The first Elektrobays were installed by Westminster City Council in 2006 (branded as 'Juice Point'), and there were later over 100 units in London.

Elektromotive had a 2009 deal with electricity supplier EDF Energy to part-fund the installation of some Elektrobays in public places. In February 2009, Westminster City Council was accused by energy supplier Npower of infringing its trademark by calling their Elektrobays 'Juice Points'.

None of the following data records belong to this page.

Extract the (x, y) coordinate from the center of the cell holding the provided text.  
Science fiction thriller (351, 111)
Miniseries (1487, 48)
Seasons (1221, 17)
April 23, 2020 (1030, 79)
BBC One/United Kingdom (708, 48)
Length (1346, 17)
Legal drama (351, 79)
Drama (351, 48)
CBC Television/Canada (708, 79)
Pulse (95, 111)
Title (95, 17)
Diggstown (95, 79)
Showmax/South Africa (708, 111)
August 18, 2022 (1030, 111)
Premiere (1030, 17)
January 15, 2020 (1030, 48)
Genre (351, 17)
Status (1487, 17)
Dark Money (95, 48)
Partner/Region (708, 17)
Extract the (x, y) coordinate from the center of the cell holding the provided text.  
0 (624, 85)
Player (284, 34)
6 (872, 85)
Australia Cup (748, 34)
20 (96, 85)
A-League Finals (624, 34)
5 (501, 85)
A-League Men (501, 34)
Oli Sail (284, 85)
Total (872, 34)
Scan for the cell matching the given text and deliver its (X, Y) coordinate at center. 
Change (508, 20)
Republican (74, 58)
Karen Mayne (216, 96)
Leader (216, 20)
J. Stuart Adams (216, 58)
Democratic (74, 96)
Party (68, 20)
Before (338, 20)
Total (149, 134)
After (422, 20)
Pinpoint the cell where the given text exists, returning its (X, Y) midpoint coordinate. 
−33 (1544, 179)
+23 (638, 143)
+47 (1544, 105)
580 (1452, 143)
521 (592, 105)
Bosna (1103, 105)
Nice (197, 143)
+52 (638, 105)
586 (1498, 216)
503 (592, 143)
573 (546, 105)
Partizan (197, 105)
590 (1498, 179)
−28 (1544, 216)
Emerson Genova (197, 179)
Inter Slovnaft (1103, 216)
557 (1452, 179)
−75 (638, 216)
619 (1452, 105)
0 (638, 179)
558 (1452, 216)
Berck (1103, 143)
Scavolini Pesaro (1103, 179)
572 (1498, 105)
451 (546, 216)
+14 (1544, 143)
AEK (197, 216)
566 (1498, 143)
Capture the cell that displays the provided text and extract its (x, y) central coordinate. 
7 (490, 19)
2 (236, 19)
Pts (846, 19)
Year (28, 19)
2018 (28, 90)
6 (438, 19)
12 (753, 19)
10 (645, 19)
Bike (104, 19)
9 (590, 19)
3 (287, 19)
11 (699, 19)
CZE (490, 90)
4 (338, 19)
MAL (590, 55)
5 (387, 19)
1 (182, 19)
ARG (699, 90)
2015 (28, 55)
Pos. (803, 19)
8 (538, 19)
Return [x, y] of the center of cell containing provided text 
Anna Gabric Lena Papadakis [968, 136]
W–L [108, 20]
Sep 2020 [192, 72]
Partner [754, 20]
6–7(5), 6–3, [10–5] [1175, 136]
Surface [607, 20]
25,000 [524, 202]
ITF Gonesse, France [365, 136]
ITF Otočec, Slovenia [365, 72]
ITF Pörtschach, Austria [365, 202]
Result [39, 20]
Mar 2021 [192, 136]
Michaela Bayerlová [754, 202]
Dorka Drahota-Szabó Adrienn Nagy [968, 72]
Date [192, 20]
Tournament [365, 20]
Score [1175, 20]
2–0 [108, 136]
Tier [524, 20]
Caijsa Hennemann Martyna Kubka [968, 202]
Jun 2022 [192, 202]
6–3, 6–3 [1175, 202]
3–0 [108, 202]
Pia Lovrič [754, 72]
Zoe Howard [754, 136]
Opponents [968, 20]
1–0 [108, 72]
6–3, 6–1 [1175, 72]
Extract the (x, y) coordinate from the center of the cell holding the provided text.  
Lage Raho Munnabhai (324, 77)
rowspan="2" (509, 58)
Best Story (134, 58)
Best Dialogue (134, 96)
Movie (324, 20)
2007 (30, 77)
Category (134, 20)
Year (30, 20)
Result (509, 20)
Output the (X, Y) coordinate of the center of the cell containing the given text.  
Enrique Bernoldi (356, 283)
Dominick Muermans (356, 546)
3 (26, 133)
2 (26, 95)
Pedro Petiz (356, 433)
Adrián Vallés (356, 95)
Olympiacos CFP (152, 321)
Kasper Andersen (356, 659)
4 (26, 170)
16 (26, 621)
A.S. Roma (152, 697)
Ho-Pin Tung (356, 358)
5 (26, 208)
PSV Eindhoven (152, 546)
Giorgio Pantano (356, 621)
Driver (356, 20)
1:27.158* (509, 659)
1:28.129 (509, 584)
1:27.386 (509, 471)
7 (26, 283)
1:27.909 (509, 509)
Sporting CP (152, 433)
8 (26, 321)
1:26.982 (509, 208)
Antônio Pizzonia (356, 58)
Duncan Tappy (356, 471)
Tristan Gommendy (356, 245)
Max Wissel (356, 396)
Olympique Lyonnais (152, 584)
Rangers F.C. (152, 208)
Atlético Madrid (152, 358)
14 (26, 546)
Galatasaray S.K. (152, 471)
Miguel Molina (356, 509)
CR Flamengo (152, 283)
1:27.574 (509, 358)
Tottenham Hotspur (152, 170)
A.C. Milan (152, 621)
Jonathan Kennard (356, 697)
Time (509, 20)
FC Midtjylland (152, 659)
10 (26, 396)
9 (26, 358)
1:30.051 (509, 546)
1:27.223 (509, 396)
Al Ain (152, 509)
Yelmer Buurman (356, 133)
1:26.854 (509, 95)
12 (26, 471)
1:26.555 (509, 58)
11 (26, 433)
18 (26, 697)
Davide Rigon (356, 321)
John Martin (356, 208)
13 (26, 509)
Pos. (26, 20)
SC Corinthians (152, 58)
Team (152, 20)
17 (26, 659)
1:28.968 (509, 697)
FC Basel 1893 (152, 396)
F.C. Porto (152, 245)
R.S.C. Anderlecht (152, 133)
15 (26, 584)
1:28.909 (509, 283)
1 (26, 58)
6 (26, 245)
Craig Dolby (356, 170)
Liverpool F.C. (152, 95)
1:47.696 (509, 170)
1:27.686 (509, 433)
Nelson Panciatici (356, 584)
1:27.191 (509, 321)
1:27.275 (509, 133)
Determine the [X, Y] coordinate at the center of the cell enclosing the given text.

The first on-street stations outside London were commissioned in Brighton and Hove in September 2009, although over 90 stations were already operational on private sites outside London.

=== Charge Your Car ===
Elektromotive's Charge Your Car subsidiary provided "back office" services to charge point owners, in many cases local authorities. CYC handled user registration and billing, and provided a map of charge points, but did not own or maintain any points.

==Acquisition==
In January 2017, the Competition and Markets Authority gave Chargemaster permission to acquire Elektromotive and Charge Your Car, which was completed in the same month. At that time the company had around 190 staff. Charge Your Car continued for a time as a subsidiary of BP Chargemaster.

==Products==
The company's main product was a range of Elektrobay units for charging vehicles that supply 13 A at 230 V, as well as a 32 A version (single or three phase) for faster charging of vehicles. These are available as free-standing posts or wall mounted, and with a range of connectors. They also offer intelligent systems to communicate with the vehicle while charging.

==Partnerships==
Elektrobay recharging units were installed at Mercedes-Benz dealerships from 2010.